Unexpected dramatic drop in reward

Hi all,
I trained a PPO agent for my custom env. Everything was working pretty well but suddenly the reward dropped and never recovered again. As you see in the following figure the agent almost perfectly learned my env (10 is the maximum reward in my custom env).

I expected the reward curve gets plateau somewhere after the blue line, but as you see in the following figure it dramatically dropped!

I wonder do you think is it a Ray/RLlib’s issue? or could be related to my CUDA or something else?

Thanks!

1 Like

Is it possible in your custom environment for the agents to receive such low rewards within an episode? If not, then you’re probably seeing a bug.

1 Like

@rusu24edward , thanks for your reply

Hey @deepgravity , could you check your model’s weights? Maybe they have collapsed/exploded/NaN’d after some learning update?

Hi @sven1977 , thanks for your reply. I am actually no longer faced with this issue. But I do not know how I fixed it. I indeed changed many things in my custom env and also agent training pipeline. So, not sure what was the main reason for the error. Anyway, now everything works pretty well :slight_smile:

Hi @deepgravity , I am running into the same issue you described here. Would it be possible for you to share some some of your configs on here? PPO config and Ray Tune config. Maybe a small reproducer? Thanks so much!

Hi @max_ronda ,

Here is my code. I hope this helps, otherwise, pls feel free to ask more questions.

# -*- coding: utf-8 -*-
"""
Created on Sun Sep 12 09:35:41 2021

@author: Reza Kakooee
"""

# %%
import os

import ray
from ray import tune
from ray import air
from ray.rllib.algorithms.algorithm import Algorithm
from ray.tune.registry import get_trainable_cls

from ray.air.integrations.wandb import setup_wandb
from ray.air.integrations.wandb import WandbLoggerCallback

from ray.rllib.utils.replay_buffers.replay_buffer import StorageUnit

from learner_config import LearnerConfig

from callbacks import EnvInfoCallback

from gym_floorplan.envs.master_env import SpaceLayoutGym


# %%
class Tunner:
    def __init__(self, fenv_config, agent_config):
        self.fenv_config = fenv_config
        self.env_name = self.fenv_config['env_name']

        self.agent_config = agent_config

        self.algo_cls = get_trainable_cls(self.agent_config['agent_first_name'])
        
        self.param_space = (
            self.algo_cls
                .get_default_config()
                .environment(SpaceLayoutGym, env_config=self.fenv_config)
                .framework(self.agent_config['framework'])
                .rollouts(num_rollout_workers=self.agent_config['num_rollout_workers'])
                .resources(num_gpus=self.agent_config['RLLIB_NUM_GPUS'])
                .training(_enable_learner_api=False)
                .rl_module(_enable_rl_module_api=False)
        )
        
        if self.agent_config['save_env_data_flag']:
            self.param_space.output = self.agent_config['env_data_dir']
            self.param_space.output_max_file_size = 5000000

        stop = {"training_iteration": self.agent_config['stop_tunner_iteration']}
        self.run_config = air.RunConfig(
            stop=stop,
            local_dir=self.agent_config['scenario_dir'],
            checkpoint_config=air.CheckpointConfig(checkpoint_at_end=True,
                                                   checkpoint_frequency=self.agent_config['checkpoint_frequency']),
            callbacks=[WandbLoggerCallback(project=self.agent_config['project_name'],
                                           group=self.agent_config['group_name'])],
            verbose=2, #get_air_verbosity(AirVerbosity.DEFAULT),
            )

◆ **Information shown**

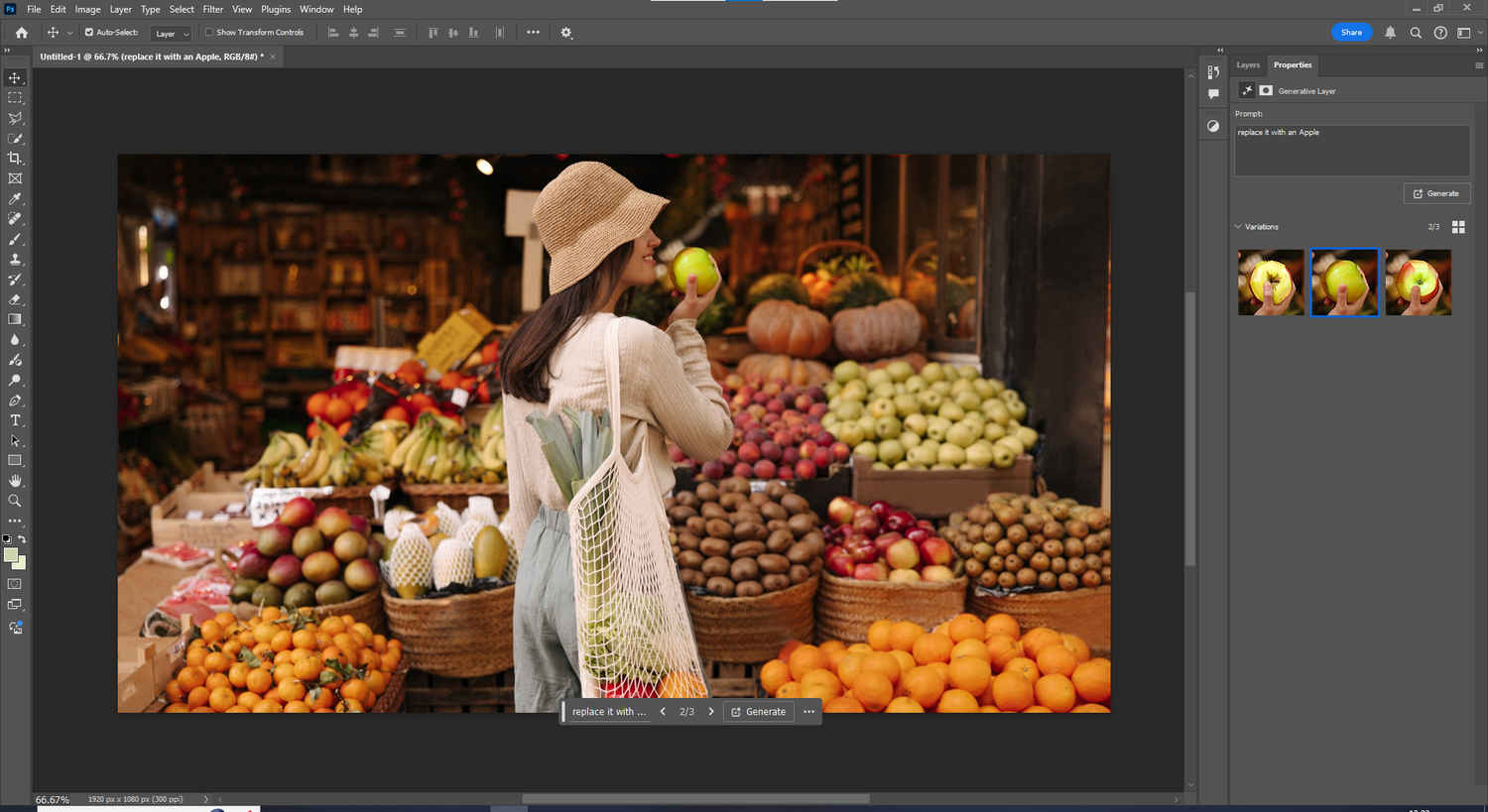Click the blue Share button
1488x812 pixels.
tap(1351, 33)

◆ **Exercise requirements**
1. Please write out the part of the PPO reward thread starting at "I expected the" and ending at "or something else?".
2. In the PPO reward thread, what is the maximum reward in the original poster's custom environment?

◆ **Solved problems**
1.
I expected the reward curve gets plateau somewhere after the blue line, but as you see in the following figure it dramatically dropped!

I wonder do you think is it a Ray/RLlib’s issue? or could be related to my CUDA or something else?

2. 10